Dr Elisabeth Okasha of University College, Cork observes that:

“Neither of the two other existing Anglo-Saxon helmets are inscribed, although several Anglo-Saxon inscribed weapons have survived. The motive in inscribing a helmet was presumably similar to that in inscribing a sword, a scabbard or a knife, to commend the owner to the protection of God. The two versions of the helmet text are fastened into place so as to form a cross. It seems that this is less likely to be accidental than to symbolise the same desire for divine protection.

It seems highly unlikely that the cross shape formed by the two inscriptions is purely accidental. No other crested helmet has such an arrangement with what is, in effect, a second crest of virtually identical structure at right angles to the first. If the repetition of the prayer may have been intended to double its force, then an arrangement of the  elements into a cross shape may have been intended to add another level of protection. The cross is used as a protective symbol, for example, on the nasal of the Benty Grange helmet.”

Along with the protective inscriptions, the cross symbols and the animal motifs, the helmet was designed to protect its wearer in battle. We’ll never know how well it succeeded.

In the words of the Beowulf poet:

“Figures of boars, bright

and fire-hardened, gleamed gold-adorned

above the cheek guards: in war the boar

helped guard those fierce men’s lives.”

It seems appropriate to end our discussion with a quotation from Ailsa Mainman’s book “Anglian York” (2019:127) which considers the helmet in the wider context of activity in York at the time of its production:

“This striking and evocative object therefore usefully serves to tie together many of the disparate pieces of the Anglian jigsaw described [in this book]. It was being worn, perhaps in conflict, at a time when burial was coming to an end at the Belle Vue House cemetery but was continuing at the Queen’s Hotel site on Micklegate. At the same time the main period of settlement at 46-54 Fishergate was coming to an end, but both occupation and commercial activity was becoming established along the banks of York’s two rivers and perhaps in the Coppergate / Ousegate area. The helmet attests not only to the networks of supply bringing fuel and raw materials into York, but to the spread of complex technological skills. It belongs to the period of Alcuin, when art and scholarship were flourishing in the city and in the wider kingdom of Northumbria. Somewhere in York the church of Alma Sophia was under construction, while Alcuin himself was forging contacts in Europe which would later take him to join Charlemagne’s court in Francia. It was made around the time of the recorded expulsion of Frisian merchants from York, during a period of political turbulence when kings of Northumbria were being regularly killed, murdered, deposed, expelled – and replaced.

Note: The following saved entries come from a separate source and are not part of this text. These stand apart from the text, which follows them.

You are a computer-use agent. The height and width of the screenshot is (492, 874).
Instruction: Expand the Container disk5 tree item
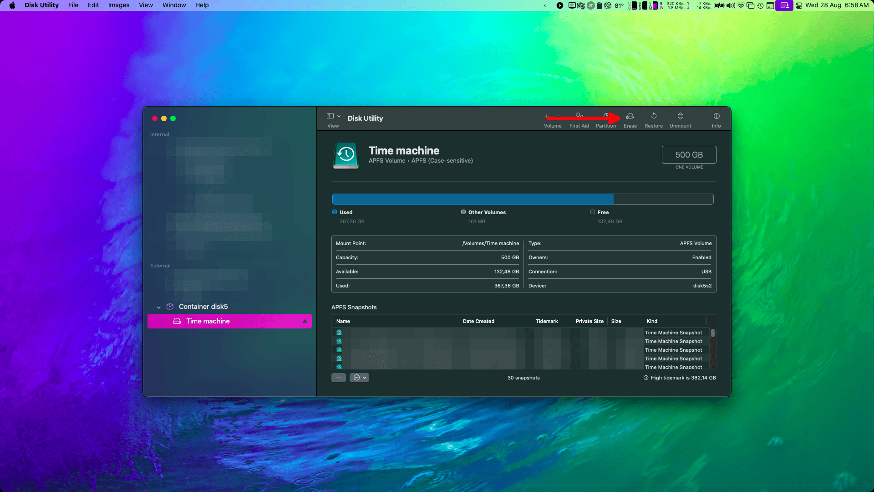pyautogui.click(x=158, y=307)
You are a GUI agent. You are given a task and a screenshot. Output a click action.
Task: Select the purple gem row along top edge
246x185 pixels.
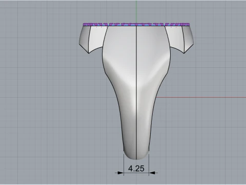pos(136,24)
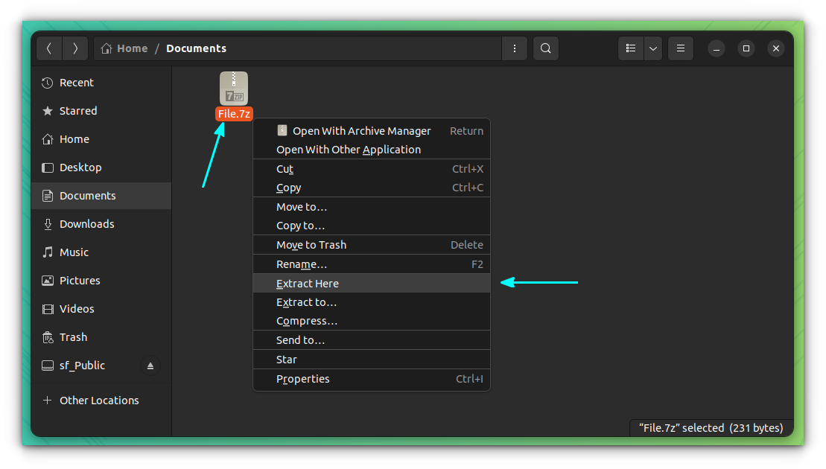Open the view options chevron dropdown
The height and width of the screenshot is (469, 826).
pyautogui.click(x=653, y=48)
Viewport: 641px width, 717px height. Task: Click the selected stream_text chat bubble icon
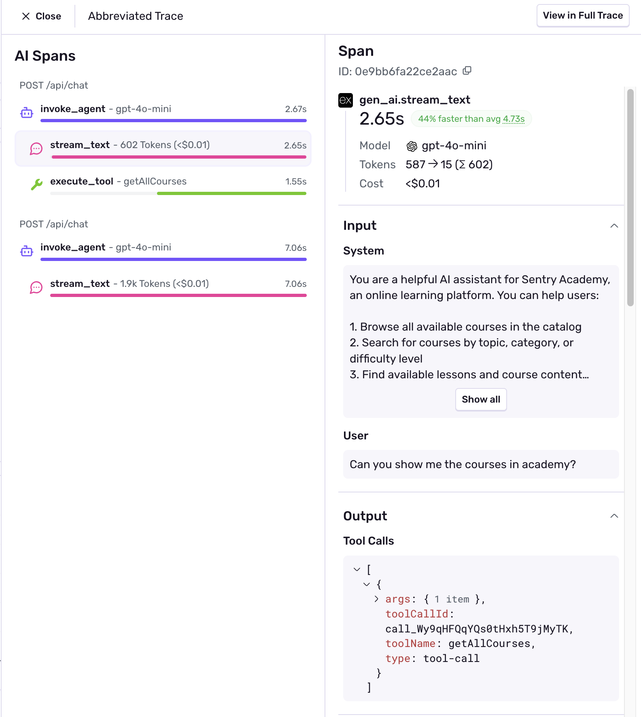pos(36,148)
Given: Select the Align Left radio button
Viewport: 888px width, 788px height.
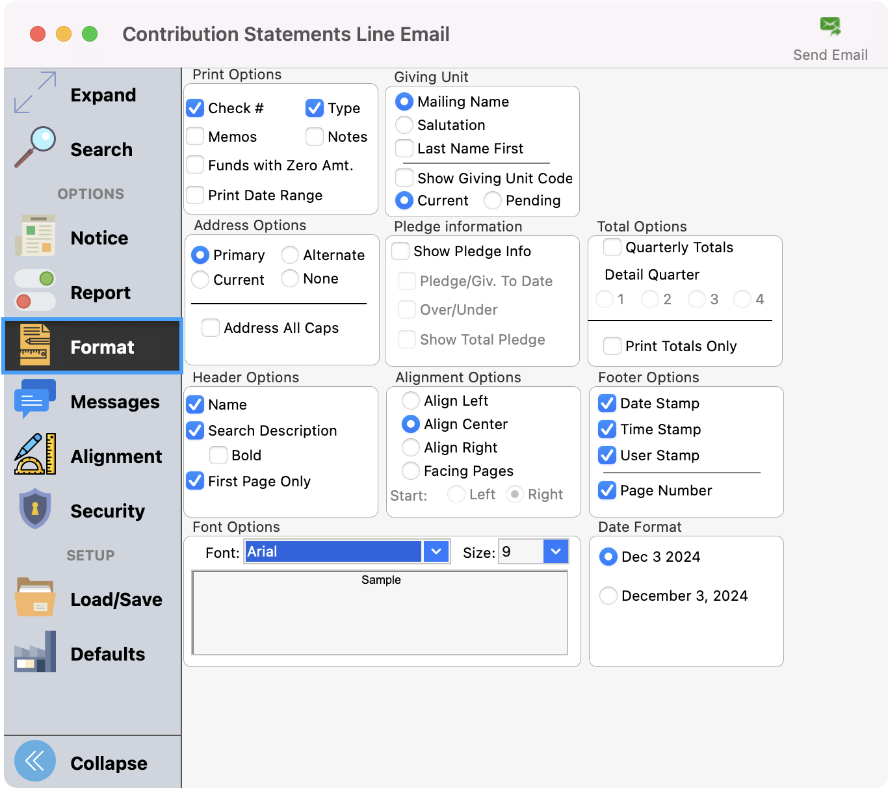Looking at the screenshot, I should tap(411, 401).
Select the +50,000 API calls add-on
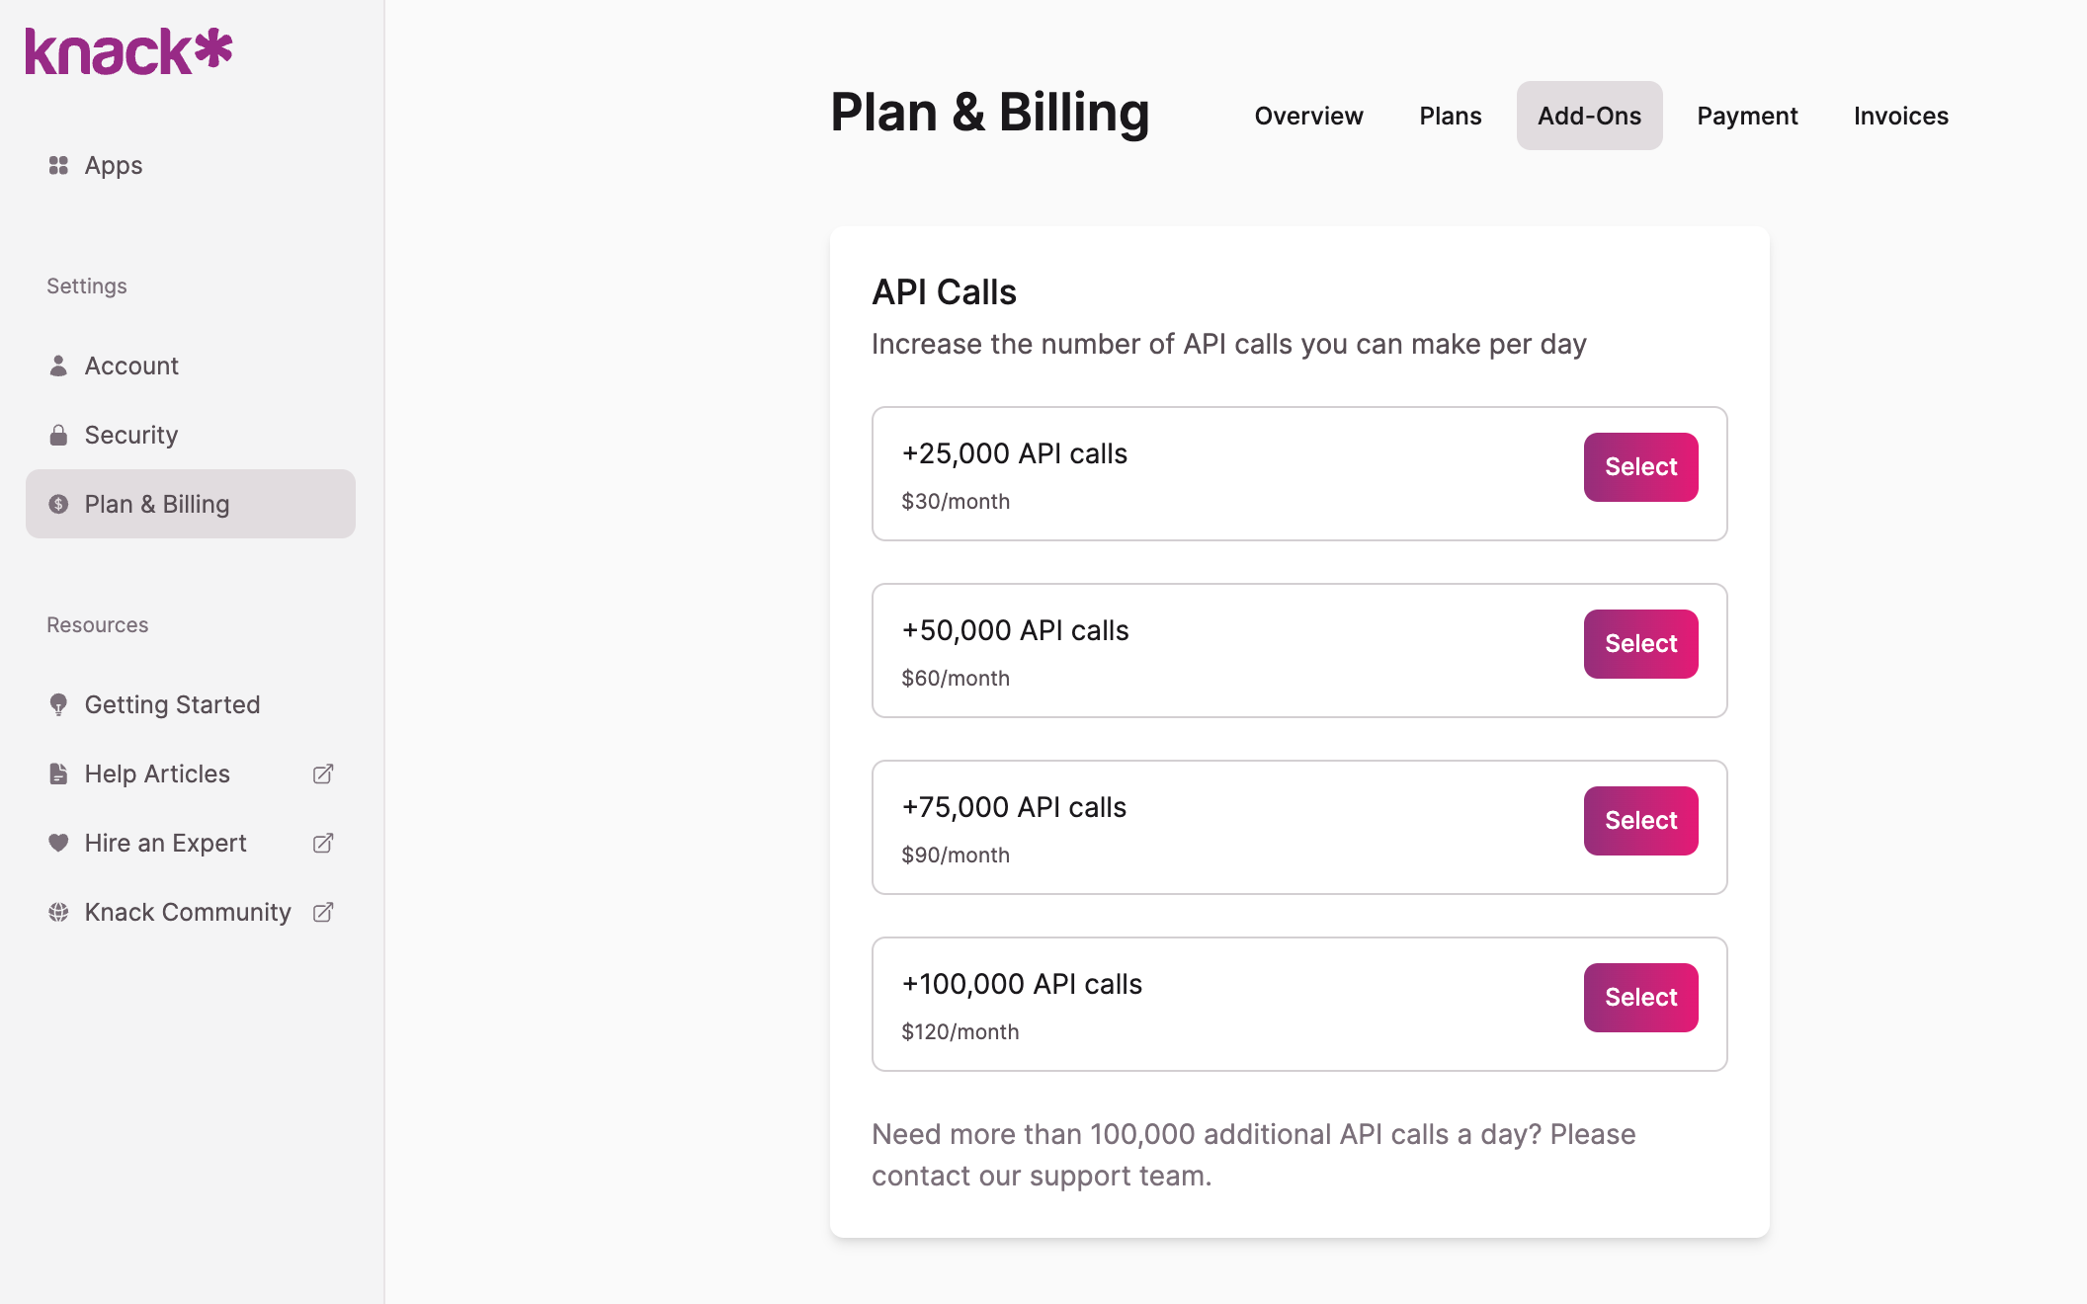Viewport: 2087px width, 1304px height. click(1640, 644)
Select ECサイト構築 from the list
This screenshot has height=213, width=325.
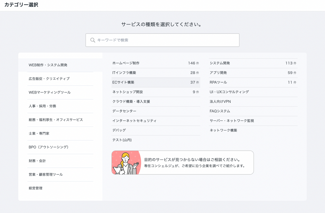[123, 83]
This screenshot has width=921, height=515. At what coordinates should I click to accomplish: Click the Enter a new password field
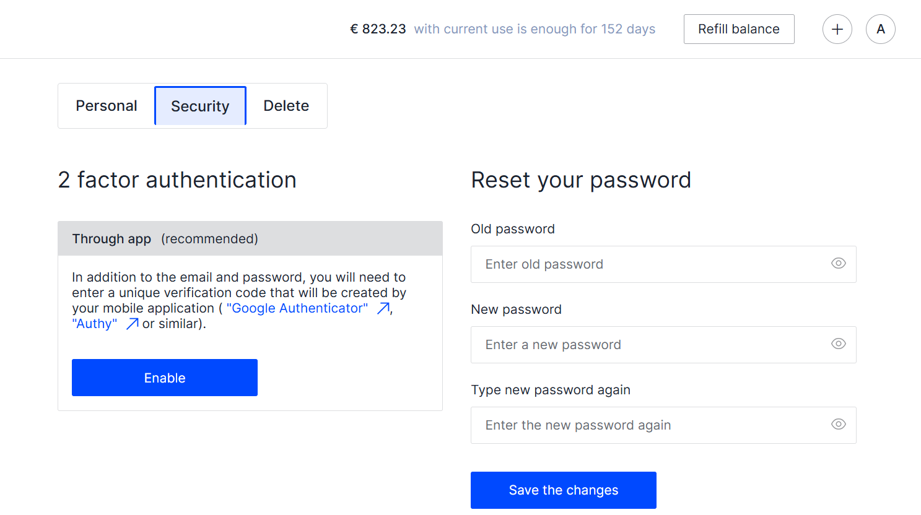[650, 345]
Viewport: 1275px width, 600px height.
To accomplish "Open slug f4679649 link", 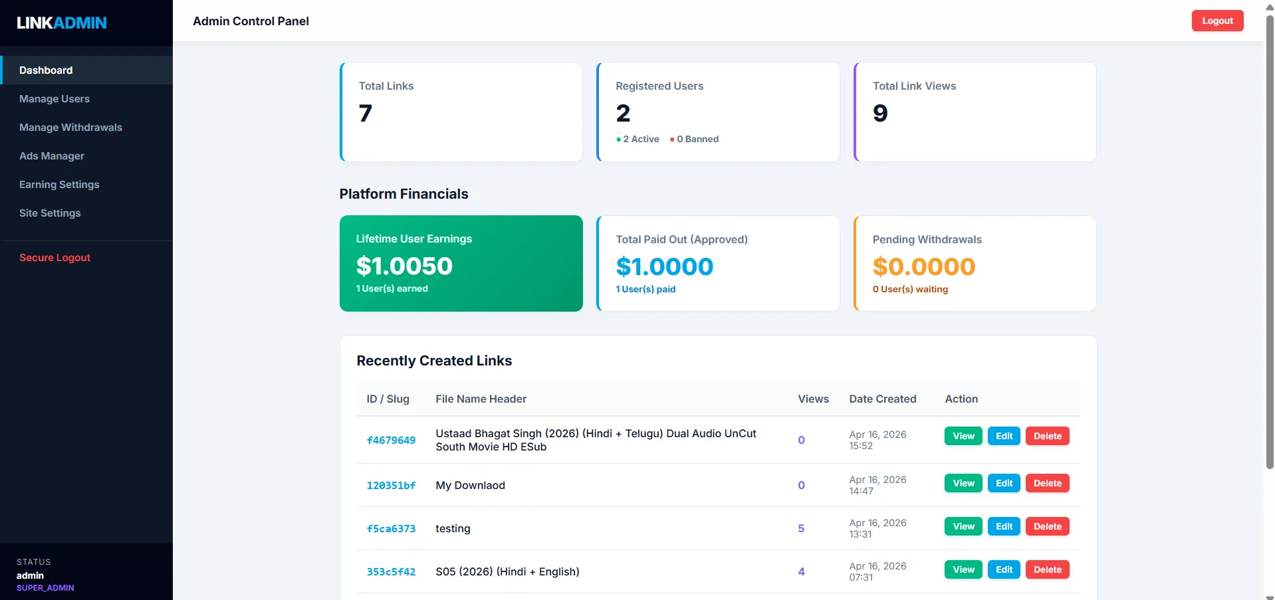I will click(x=391, y=441).
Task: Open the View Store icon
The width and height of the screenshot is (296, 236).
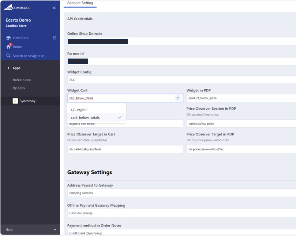Action: pyautogui.click(x=8, y=38)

The helmet brings us face to face with these higher social orders who are referred to in the written sources but who were previously invisible in the archaeological record, other than in the coinage of kings and prelates. The helmet might well have been made in York and, perhaps most strikingly, it illustrates the highly developed skills of 8th century metal workers who painstakingly made each tiny link of chain, hammered together the orin cap, fitted the brass bindings with their inscribed prayer and attached the decorated nasal guard and eyebrows. It also demonstrates that they, like their powerful patrons, belonged to a world that was literate, wealthy and fully cognisant of current artistic fashions.”